TGF-beta 1 is an autocrine-negative growth regulator of human colon carcinoma FET cells in vivo as revealed by transfection of an antisense expression vector

Transforming growth factor-beta 1 (TGF-beta 1) has previously been implicated as a potential negative autocrine or paracrine growth regulator of certain cell types (Arteaga, C. L., R. J. Coffey, Jr., T. C. Dugger, C. M. McCutchen, H. L. Moses, and R. M. Lyons. 1990. Cell Growth & Differ. 1:367-374; Hafez, M. M., D. Infante, S. Winawer, and E. Friedman. 1990. Cell Growth & Differ. 1:617-626; Glick, A. B., K. C. Flanders, D. Danielpour, S. H. Yuspa, and M. B. Sporn. 1989. Cell Regulation. 1:87-97). This is based mainly on experiments assessing the effects of exogenous TGF-beta 1 or neutralizing antibodies to TGF-beta 1 on normal or tumor cell proliferation in vitro. However, direct evidence demonstrating such a negative regulation of tumor cell growth in vivo is still lacking. To overcome this problem we have constructed and used an antisense expression vector for TGF-beta 1 as a means of regulating endogenous TGF-beta 1 expression in tumor cells. Antisense- transfected FET human colon carcinoma cells showed a fivefold reduction in TGF-beta 1 mRNA and 15-fold reduction in TGF-beta 1 secretion. Antisense mRNA was detected in transfected cells by an RNase protection assay.
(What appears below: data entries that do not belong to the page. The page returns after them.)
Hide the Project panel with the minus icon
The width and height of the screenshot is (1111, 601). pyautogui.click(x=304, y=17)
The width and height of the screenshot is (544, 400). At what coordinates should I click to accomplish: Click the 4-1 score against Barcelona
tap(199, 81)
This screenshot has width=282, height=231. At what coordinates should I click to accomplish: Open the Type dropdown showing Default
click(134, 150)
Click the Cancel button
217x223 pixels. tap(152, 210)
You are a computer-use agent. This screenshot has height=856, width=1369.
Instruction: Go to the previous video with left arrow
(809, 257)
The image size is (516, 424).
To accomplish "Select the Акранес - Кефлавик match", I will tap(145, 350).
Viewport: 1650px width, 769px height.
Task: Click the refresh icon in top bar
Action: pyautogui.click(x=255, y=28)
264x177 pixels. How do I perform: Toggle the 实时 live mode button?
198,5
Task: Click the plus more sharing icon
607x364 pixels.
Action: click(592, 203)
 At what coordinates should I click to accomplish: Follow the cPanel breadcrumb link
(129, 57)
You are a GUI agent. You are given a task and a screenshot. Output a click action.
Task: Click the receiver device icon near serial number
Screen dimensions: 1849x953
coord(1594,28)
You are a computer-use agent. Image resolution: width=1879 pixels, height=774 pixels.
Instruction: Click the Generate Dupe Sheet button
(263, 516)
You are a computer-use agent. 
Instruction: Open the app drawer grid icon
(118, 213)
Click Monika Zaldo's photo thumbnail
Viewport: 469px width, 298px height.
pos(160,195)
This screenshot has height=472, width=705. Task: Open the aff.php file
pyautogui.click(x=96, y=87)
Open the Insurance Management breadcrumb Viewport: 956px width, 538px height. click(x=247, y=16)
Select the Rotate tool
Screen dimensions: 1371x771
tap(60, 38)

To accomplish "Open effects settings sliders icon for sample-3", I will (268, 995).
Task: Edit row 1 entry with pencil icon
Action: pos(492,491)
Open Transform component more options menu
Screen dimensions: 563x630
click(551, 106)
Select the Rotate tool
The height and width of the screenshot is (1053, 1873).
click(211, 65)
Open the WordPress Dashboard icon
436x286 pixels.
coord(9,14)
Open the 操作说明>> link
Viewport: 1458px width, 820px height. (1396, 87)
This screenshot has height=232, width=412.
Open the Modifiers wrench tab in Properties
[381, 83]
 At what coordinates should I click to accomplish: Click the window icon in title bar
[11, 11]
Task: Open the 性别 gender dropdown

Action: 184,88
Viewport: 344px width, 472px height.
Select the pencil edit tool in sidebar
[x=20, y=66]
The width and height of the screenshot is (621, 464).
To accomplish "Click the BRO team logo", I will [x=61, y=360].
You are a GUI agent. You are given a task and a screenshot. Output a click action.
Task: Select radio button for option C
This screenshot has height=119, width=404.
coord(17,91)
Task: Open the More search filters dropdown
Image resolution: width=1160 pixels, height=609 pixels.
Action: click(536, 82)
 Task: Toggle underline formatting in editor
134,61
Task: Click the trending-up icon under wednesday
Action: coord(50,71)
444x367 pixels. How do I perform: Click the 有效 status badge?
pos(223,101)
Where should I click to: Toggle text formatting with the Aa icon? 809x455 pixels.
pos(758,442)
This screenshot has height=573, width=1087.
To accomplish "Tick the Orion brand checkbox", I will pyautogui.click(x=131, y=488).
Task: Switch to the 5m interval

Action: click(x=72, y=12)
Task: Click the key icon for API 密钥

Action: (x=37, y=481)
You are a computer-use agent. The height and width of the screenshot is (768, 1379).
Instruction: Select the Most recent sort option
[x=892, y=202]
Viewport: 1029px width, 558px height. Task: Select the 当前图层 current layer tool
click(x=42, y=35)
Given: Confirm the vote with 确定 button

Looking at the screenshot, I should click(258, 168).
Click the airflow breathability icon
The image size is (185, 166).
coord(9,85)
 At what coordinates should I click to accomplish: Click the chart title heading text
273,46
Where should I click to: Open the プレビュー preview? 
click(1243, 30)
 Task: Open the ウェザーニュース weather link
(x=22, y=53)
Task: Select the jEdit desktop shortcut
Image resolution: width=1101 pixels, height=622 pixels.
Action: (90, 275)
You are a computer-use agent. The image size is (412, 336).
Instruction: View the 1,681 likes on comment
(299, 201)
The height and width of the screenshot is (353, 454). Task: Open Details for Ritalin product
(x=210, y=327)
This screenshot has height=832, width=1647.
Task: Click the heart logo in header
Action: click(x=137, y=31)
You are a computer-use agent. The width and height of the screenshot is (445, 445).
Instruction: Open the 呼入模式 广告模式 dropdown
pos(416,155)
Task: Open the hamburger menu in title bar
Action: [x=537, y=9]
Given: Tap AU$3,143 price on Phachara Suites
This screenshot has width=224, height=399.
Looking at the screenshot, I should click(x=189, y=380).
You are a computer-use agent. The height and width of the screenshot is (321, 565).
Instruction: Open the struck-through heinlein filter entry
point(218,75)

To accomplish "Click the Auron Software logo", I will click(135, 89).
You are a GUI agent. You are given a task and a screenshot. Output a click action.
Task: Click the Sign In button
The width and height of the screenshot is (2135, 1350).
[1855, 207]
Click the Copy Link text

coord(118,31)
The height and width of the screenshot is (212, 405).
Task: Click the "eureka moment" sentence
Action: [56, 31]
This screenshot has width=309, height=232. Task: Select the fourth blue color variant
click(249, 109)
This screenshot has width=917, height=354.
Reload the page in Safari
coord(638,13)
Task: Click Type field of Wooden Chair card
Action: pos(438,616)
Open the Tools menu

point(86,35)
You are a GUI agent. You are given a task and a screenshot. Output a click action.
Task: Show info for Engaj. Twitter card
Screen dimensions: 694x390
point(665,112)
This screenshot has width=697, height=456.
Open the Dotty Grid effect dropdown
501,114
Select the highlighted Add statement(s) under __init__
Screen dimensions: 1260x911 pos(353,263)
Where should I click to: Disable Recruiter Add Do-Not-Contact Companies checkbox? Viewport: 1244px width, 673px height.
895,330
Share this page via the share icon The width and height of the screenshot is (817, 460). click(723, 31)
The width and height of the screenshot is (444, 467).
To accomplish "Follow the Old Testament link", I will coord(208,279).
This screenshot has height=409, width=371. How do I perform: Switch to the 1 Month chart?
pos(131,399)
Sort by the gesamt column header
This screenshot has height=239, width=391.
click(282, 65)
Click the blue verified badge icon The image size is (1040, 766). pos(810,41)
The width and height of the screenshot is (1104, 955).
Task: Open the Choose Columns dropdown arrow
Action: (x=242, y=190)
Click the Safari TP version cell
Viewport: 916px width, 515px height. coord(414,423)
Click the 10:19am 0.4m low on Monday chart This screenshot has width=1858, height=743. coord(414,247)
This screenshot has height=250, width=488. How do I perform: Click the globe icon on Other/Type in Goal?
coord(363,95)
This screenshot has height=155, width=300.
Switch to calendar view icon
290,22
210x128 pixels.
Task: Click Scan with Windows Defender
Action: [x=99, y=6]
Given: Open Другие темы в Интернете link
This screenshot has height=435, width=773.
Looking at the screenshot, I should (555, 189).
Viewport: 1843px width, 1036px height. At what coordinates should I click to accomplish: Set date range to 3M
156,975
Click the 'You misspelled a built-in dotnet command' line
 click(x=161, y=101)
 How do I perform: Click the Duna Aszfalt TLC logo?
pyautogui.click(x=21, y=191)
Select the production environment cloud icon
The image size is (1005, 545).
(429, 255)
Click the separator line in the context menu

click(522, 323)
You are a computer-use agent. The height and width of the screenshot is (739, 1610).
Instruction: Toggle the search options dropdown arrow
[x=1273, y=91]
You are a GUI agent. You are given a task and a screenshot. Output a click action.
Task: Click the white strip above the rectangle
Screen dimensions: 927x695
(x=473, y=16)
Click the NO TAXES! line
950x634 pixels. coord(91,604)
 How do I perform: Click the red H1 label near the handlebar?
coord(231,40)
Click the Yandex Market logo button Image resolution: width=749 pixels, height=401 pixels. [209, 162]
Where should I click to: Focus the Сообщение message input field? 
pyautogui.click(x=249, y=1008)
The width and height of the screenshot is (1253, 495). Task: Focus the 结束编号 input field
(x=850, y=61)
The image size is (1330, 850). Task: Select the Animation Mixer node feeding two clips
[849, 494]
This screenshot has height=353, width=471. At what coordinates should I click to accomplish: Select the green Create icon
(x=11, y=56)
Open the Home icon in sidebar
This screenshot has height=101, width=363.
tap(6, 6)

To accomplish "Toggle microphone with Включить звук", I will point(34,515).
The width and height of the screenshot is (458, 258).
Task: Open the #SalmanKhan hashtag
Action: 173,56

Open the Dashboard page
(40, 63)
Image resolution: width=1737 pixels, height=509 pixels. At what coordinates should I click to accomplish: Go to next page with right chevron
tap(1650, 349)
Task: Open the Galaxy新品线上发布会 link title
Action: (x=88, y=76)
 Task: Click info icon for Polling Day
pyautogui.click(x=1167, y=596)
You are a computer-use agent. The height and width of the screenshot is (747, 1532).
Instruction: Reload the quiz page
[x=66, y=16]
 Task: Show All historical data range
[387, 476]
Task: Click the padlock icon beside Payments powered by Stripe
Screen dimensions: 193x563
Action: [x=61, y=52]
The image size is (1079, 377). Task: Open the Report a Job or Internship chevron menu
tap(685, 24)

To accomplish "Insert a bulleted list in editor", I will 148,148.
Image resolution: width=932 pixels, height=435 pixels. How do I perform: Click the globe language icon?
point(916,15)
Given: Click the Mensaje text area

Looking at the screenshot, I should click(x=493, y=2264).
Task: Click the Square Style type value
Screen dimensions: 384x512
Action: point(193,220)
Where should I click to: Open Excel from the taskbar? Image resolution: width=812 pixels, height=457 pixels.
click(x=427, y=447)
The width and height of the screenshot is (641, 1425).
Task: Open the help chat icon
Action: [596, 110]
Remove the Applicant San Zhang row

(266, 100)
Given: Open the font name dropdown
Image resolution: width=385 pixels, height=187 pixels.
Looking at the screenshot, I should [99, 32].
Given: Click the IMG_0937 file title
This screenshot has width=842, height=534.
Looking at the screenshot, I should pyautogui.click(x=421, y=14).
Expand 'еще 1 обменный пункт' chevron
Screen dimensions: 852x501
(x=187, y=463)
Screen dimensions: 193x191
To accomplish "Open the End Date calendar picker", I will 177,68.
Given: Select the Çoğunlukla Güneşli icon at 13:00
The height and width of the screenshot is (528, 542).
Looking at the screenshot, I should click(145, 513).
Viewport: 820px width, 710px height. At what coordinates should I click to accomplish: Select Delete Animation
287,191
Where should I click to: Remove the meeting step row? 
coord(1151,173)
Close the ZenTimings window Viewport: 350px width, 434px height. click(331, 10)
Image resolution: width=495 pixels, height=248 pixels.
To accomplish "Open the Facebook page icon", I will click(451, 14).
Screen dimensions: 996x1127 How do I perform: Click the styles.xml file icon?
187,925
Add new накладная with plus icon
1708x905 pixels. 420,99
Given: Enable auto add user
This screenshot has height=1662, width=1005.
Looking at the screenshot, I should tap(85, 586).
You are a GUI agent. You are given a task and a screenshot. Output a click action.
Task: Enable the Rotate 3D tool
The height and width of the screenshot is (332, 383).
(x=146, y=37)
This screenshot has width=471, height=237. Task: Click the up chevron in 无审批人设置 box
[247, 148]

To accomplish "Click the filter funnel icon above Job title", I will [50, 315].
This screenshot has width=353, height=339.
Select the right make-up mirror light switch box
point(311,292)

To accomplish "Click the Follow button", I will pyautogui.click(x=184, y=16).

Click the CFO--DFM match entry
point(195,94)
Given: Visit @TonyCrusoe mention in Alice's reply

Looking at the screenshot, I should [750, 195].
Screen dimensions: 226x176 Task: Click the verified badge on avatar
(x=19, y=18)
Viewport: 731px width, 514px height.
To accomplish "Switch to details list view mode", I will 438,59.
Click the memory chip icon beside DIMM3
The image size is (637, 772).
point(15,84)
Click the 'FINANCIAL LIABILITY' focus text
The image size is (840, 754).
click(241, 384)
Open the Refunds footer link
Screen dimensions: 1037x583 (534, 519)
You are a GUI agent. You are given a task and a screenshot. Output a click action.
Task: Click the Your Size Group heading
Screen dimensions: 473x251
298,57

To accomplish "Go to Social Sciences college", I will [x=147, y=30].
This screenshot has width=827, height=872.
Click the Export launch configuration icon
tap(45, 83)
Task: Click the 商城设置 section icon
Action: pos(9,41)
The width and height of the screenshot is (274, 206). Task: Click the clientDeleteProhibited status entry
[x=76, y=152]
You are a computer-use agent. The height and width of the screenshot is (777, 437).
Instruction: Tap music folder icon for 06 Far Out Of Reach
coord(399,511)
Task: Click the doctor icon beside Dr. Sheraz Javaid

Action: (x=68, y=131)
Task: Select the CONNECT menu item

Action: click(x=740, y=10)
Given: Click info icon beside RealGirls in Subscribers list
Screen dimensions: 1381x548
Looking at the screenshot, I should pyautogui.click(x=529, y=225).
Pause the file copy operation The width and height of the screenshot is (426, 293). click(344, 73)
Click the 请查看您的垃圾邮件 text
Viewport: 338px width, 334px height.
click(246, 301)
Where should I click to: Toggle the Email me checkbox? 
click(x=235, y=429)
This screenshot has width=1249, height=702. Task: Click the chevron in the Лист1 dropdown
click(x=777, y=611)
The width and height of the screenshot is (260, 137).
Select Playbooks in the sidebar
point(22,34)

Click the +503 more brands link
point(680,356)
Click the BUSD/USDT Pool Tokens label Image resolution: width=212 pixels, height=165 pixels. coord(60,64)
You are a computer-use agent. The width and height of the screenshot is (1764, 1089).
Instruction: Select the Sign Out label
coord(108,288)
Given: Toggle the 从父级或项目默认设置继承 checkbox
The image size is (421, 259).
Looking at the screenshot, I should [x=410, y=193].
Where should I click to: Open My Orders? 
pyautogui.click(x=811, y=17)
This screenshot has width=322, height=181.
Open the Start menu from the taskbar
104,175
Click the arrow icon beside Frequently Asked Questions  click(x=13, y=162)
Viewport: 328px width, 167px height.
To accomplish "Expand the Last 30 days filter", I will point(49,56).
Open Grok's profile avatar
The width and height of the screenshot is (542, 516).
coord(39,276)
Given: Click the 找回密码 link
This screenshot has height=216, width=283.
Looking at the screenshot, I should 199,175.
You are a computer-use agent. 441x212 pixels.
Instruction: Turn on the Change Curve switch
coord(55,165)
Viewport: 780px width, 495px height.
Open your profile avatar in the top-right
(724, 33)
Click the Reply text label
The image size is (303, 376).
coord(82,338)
Compared to control cells, cultured antisense-transfected cells showed a reduction in lag phase time rather than a change in doubling time. Cloning efficiencies of transfected cells were four times greater than control cells in anchorage-independent assays. Control cells did not form tumors at 5 x 10(5) in athymic nude mice. Antisense- transfected cells formed tumors in 40% of animals injected. At higher inocula (1 x 10(6) cells) antisense-transfected cells formed tumors in 100% of animals injected, but control cells still failed to form tumors. These results show that TGF-beta 1 acts as a negative growth regulator of human colon carcinoma cells in vivo as well as in vitro. Acquisition of partial or full resistance to such inhibitory effects may therefore contribute to tumor development and progression.